Hulsig is a settlement and area of moorland and grey sand dunes in the Råbjerg Mile of the Skagens Odde peninsula, in northern Jutland, northern Denmark. The village lies along the Danish national road 40, to the southwest of the town of Skagen. The rugged heath area is protected under the title Hulsig Heath (Hulsig Hede) . Hulsig Station (now a halt) and Hulsig Church (completed in 1894) are located in the area. Hulsig is home to one of the country's few remaining flocks of dune sheep.

==Hulsig Heath==
Hulsig Heath (Hulsig Hede) is an uninhabited area of sand dunes between Hulsig and Skagen covering an area of 2170 ha. Consisting of dune grasses and heather, it stretches from coast to coast across Skagen Odde. Steps have been taken to remove a few mountain pine which have invaded the area. The Skagerrak side to the west consists of stony plains with dunes oriented from east to west, embedded with peat. In the centre, there are a few large migrating dunes interspersed with lush damp hollows.

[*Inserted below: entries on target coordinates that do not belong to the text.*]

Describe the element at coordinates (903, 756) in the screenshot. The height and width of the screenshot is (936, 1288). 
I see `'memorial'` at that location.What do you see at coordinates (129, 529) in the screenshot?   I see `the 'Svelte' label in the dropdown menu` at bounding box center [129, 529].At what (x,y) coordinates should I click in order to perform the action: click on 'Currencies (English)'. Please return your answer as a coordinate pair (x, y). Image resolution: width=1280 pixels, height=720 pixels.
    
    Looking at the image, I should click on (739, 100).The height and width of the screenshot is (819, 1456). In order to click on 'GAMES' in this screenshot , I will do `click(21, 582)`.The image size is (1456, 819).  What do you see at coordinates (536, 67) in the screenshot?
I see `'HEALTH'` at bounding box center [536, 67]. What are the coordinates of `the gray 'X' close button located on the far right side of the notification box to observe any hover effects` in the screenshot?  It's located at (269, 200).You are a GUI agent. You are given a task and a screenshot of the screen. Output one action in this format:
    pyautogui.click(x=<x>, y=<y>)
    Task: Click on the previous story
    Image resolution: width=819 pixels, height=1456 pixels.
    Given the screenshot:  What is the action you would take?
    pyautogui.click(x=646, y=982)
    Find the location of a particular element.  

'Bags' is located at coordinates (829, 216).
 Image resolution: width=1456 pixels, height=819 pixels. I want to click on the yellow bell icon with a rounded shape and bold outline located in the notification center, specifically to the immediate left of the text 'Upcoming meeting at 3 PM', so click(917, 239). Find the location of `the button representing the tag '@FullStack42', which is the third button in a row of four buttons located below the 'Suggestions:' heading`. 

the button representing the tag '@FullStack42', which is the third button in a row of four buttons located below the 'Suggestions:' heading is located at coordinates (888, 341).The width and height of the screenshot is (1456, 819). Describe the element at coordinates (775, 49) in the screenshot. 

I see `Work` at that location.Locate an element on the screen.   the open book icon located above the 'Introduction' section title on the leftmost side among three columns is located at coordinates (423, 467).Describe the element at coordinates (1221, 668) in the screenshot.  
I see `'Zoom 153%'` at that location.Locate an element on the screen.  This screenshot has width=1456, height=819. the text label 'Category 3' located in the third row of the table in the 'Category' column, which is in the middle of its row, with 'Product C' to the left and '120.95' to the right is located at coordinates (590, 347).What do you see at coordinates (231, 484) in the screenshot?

The dunes began to form in the Bronze Age, developing considerably from the 16th to the 18th century. Their formation has been reduced by planting marram grass, heather and pine trees but this has given them as darker look. As a result, they are called "grey dunes" while those closer to the coast, which still attract drifting sand, are known as "white dunes". The area has been protected since 1940. Among the flora in the area are blue hair grass, polypody, field wormwood, thyme, lady's bedstraw and burnet rose. Bird species include the crane, which has only recently started to breed in the area, bittern, little grebe, red-necked grebe, teal, snipe and curlew.

A paved cycle track, Hulsigstigen, runs from Skagen to Hulsig.